Now with the roll out of vaccines, most of the categories including biscuits, confectionery and beverages have gone up significantly. Small business consumption that includes tea shops, roadside shops, office canteens, restaurants, caterers and sweetmeat have also started bouncing back to the pre-covid levels despite a clear shift in people’s preferences for eating habits towards packaged food items. The rising demand witnessed has uplifted the spirit of the Indian sugar industry with “sugar” being having some content be it any item including ketchup, beverages, ready to eat items, savory, etc and more.
According to a major bulk buyer, Consumption is certainly bouncing back to pre-covid levels. Demand for quick-pick food, fast food etc is also rapidly growing in developing markets as a result of busier lifestyles. This growing trend of consumption has also added accelerated activity in the FMCG sector.”
Since a month the sugar industry has been on an uptrend. Market sentiments have been quite positive with good demand witnessed where millers have been closing sales before than usual.

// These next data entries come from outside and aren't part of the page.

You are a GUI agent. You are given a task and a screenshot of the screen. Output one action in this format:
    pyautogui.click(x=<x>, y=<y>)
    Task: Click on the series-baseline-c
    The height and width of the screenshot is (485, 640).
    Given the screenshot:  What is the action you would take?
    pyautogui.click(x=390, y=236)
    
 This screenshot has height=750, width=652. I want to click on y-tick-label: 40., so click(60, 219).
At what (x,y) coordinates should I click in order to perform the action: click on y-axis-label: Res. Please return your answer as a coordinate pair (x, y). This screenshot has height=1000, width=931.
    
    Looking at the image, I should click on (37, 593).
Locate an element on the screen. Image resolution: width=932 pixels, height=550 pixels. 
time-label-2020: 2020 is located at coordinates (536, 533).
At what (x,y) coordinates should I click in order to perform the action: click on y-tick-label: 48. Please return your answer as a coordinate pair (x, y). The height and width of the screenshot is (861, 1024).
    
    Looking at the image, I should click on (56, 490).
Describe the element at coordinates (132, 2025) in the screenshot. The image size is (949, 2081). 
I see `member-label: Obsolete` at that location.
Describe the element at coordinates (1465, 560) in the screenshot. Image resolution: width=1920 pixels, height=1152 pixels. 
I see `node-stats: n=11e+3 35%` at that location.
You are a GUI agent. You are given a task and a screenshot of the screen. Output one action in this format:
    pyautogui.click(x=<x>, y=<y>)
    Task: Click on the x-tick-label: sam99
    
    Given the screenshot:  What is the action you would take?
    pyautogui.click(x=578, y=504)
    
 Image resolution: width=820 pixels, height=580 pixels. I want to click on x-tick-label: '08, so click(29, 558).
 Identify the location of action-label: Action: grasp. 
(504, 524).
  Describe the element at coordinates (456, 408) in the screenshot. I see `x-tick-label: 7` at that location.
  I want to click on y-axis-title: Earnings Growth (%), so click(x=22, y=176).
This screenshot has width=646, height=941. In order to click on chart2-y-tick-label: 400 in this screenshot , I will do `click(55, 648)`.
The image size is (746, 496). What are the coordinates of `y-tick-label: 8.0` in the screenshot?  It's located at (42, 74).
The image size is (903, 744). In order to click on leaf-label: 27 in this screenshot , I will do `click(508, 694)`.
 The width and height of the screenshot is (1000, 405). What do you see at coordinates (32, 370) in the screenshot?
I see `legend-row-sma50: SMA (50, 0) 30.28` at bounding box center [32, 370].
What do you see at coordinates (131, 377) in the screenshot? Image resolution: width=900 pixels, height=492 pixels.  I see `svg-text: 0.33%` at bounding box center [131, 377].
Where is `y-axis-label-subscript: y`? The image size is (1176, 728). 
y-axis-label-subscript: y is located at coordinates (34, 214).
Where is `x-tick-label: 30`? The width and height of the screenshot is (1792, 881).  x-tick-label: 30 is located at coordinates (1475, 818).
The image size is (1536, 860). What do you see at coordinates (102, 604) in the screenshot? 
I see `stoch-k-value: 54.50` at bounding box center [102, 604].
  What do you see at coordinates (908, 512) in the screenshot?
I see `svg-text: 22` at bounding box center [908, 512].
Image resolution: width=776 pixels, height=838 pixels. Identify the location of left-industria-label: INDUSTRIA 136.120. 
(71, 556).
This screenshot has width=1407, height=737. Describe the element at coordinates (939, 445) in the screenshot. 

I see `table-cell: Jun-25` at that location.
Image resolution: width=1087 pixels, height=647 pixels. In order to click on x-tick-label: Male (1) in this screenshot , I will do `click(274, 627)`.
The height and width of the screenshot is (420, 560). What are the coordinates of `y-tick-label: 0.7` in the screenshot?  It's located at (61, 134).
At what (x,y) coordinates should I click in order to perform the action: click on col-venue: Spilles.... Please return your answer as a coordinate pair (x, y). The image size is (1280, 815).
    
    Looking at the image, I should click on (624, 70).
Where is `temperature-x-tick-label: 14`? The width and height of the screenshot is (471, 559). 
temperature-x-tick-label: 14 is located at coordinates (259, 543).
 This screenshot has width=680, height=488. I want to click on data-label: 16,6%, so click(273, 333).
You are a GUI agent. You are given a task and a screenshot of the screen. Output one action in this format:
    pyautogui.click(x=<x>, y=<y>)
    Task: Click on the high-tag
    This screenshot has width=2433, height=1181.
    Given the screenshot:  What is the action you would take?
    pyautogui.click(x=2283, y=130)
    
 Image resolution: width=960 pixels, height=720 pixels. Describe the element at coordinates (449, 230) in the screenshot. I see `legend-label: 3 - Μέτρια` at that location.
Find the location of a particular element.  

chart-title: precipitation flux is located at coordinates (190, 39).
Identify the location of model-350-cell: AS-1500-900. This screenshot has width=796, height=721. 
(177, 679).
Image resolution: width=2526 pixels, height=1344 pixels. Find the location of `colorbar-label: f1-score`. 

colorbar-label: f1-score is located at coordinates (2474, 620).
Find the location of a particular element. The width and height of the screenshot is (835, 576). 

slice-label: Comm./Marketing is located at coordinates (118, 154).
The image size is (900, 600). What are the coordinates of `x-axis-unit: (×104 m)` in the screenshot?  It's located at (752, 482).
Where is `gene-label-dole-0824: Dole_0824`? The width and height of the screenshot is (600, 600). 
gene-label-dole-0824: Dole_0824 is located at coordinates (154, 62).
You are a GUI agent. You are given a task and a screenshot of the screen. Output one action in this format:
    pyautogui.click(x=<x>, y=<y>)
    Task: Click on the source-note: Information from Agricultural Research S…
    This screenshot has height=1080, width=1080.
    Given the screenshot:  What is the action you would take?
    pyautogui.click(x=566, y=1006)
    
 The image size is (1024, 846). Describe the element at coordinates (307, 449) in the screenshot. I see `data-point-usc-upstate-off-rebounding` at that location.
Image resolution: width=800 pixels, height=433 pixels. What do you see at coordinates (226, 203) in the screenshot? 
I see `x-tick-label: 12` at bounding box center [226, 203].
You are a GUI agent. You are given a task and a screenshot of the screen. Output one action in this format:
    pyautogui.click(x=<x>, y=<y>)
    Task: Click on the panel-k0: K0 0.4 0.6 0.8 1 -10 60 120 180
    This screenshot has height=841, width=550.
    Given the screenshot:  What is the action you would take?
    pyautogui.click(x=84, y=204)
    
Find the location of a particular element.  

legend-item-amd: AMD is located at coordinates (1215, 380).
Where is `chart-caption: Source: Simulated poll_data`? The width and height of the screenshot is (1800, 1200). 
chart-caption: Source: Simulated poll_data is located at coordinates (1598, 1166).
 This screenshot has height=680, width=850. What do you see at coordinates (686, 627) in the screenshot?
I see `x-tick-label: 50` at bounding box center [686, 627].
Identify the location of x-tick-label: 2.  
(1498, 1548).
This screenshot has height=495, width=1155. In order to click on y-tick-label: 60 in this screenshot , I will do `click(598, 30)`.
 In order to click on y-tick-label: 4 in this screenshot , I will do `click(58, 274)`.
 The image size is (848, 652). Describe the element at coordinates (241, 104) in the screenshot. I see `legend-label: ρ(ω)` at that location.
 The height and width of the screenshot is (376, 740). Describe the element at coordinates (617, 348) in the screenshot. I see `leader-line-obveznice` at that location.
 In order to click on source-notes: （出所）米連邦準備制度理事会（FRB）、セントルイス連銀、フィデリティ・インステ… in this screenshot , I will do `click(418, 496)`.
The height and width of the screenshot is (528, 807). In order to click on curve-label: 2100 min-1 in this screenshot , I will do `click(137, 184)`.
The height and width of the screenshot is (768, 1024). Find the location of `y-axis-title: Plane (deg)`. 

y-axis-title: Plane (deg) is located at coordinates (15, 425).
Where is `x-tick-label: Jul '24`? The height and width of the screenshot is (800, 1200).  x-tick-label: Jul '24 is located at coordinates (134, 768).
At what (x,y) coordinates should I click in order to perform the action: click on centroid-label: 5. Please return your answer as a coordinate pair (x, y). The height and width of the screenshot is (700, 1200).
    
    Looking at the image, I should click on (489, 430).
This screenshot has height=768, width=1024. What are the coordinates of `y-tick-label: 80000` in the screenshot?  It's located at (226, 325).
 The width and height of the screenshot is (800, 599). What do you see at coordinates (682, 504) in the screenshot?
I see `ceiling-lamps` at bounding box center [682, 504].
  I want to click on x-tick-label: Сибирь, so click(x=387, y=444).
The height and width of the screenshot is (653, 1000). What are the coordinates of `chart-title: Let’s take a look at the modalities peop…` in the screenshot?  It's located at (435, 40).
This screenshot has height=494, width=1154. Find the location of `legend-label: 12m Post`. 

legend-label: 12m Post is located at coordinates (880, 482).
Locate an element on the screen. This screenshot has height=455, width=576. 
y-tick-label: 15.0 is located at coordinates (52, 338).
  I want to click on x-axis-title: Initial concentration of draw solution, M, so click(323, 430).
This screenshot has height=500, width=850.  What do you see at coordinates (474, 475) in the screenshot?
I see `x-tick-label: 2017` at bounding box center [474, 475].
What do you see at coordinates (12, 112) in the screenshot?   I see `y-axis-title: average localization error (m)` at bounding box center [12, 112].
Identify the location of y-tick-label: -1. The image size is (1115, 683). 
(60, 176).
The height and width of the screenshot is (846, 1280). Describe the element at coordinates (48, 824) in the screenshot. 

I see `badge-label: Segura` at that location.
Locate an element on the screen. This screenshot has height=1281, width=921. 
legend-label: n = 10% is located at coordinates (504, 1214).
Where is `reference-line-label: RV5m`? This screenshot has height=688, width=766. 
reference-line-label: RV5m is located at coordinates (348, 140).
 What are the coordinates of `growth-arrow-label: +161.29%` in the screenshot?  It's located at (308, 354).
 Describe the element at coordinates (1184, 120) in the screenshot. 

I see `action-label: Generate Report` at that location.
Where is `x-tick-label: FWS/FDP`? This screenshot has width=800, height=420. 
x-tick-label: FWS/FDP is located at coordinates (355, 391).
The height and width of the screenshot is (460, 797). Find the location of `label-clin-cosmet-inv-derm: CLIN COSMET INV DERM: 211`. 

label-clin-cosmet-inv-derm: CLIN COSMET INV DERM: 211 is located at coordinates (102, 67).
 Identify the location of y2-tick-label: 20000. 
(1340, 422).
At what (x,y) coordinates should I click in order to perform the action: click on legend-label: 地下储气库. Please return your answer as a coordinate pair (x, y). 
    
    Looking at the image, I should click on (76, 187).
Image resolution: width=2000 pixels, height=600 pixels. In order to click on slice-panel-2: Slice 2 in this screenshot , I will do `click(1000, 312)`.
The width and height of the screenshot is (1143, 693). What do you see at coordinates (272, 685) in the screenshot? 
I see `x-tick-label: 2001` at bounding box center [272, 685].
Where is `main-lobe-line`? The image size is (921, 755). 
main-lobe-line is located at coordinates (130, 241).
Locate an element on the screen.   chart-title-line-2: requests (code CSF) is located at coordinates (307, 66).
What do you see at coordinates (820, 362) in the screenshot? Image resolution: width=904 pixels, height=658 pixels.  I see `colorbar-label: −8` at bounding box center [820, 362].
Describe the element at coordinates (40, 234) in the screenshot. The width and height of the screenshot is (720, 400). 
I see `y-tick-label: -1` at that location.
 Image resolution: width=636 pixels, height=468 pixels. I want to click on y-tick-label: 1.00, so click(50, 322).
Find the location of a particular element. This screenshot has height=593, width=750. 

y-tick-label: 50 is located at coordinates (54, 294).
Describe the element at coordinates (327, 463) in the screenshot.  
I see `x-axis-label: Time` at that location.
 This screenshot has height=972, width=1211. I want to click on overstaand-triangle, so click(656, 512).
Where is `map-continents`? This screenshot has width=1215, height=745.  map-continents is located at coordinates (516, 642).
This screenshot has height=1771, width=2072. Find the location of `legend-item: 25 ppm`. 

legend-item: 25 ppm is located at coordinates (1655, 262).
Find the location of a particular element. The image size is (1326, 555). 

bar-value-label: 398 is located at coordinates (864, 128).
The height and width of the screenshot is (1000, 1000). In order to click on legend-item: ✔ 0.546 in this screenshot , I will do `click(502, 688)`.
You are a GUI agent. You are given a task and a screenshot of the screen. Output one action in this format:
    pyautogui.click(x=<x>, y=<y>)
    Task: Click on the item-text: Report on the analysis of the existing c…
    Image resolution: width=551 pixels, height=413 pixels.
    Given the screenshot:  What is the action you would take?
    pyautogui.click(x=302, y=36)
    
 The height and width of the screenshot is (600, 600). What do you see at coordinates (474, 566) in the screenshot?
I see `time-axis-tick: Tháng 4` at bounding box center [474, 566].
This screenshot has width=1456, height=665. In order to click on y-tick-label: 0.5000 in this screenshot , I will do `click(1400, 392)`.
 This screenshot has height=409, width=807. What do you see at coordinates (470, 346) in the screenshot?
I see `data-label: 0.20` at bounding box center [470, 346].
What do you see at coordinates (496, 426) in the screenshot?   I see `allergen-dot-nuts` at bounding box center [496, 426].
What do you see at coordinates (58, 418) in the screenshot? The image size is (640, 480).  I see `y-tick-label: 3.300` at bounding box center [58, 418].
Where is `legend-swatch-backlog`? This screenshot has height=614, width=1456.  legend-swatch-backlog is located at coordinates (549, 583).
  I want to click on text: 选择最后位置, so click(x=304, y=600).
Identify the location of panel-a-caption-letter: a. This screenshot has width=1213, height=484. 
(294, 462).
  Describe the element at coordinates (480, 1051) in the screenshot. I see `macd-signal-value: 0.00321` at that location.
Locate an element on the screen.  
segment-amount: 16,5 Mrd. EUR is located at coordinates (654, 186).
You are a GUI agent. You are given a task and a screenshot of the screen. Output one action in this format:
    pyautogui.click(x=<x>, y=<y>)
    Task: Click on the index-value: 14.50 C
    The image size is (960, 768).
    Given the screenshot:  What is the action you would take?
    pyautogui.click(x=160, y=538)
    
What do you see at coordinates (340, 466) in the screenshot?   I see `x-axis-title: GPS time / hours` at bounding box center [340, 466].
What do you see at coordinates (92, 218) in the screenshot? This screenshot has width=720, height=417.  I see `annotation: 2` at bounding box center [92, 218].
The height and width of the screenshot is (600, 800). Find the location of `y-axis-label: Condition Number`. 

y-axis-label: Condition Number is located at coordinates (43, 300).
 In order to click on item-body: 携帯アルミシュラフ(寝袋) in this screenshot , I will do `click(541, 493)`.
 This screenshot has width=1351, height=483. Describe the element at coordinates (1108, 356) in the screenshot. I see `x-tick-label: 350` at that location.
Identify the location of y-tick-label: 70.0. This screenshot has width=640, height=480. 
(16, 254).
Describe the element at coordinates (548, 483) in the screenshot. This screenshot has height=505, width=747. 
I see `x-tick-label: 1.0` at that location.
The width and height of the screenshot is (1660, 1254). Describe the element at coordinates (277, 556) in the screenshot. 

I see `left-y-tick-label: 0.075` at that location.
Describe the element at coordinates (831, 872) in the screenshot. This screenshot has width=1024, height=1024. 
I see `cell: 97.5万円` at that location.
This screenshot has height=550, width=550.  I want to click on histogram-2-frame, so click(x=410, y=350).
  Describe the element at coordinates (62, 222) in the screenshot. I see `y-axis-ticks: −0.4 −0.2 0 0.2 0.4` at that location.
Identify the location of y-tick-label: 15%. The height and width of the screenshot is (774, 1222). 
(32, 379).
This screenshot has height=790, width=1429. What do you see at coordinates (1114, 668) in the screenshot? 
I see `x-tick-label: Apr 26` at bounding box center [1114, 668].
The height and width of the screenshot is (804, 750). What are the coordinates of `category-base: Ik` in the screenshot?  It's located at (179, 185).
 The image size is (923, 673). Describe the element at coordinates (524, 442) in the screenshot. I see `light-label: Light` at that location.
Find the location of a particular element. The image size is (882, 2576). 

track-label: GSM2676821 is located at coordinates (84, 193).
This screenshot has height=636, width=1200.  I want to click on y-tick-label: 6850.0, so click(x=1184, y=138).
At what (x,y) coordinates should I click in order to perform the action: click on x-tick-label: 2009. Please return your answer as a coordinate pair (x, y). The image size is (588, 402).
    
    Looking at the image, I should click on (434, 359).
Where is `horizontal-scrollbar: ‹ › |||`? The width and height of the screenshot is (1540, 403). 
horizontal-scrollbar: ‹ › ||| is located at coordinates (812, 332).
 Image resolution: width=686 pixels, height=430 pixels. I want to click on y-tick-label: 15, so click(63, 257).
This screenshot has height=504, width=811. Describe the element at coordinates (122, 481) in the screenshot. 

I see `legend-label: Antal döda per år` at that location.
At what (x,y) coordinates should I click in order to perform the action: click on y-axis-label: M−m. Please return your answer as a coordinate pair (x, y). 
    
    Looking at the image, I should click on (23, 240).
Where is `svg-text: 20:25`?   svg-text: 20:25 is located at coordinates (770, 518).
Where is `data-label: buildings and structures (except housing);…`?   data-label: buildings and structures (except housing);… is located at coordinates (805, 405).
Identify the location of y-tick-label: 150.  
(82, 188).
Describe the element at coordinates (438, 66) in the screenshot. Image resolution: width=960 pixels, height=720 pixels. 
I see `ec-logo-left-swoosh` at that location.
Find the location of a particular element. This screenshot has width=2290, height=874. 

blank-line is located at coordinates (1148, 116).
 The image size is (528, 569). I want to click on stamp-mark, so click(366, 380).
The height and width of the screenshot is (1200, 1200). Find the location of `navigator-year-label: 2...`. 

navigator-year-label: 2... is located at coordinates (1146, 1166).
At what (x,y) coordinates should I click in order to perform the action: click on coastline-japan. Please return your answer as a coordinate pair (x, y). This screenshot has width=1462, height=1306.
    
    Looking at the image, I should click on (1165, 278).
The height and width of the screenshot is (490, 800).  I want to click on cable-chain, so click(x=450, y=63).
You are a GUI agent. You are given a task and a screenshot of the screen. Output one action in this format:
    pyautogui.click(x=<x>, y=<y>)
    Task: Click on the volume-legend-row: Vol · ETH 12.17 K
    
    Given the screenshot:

Domestic sugar prices have soared almost ₹200/Quintal after depressed prices which averaged at ₹3150 for over 7 months in the wake of surplus sugar production for the sugar season 2019-20 and 2020-21. The sugar industry is seeking a hike in Minimum Selling Price (MSP) of sugar from ₹3100/MT to ₹3450-3500/MT that remained static for over 30 months that will help sugar mills accommodate the higher cane price payment to farmers in the current as well as the upcoming sugar season.
In a notification issued on 27th day of August 2021, the food ministry has allocated 22 LMT for domestic sugar sale in the month of September 2021. The allocated quantities for domestic sugar sale for Sugar Season 2020-21 sums to 256 LMT which is around 5% higher than the previous sugar season.
Commenting on the allocated sugar quota for sale in September 2021 Mr. Prakash Naiknavare – Managing Director of National Federation of Cooperative Sugar Factories said, “The average of actual dispatches which took place in the last five years in the month of September is 20.5 LMT in comparison with that the quota is slightly on a higher side. Maharashtra has been witnessing a transporters strike which has left sold stocks of August month’s quota unlifted for a couple of days, therefore we have requested an extension for August month’s quota. The decision is still pending and if announced may bring some pressure in the market however, the festive demand is likely to keep the market bullish.”
While an Uttar Pradesh based trader who doesn’t want to be named commented that “It’s a balance quota keeping in view demand perspective. The Government of India has been very prudent all throughout the year in giving the quota keeping in view millers and consumers perspective which has led to an overwhelming consumption numbers despite pandemic lockdowns.”
Mr. Bharat Gidwani – Director of Sandip Traders, a prominent Maharashtra based trading firm said “The quota is the same as what was allotted in the previous year in the same month. Sugar prices are likely to take a further surge upto ₹100 for the premium quality sugar looking at the festive demand especially in Maharashtra. Overall traders are sensing bullish sentiments in the coming days.”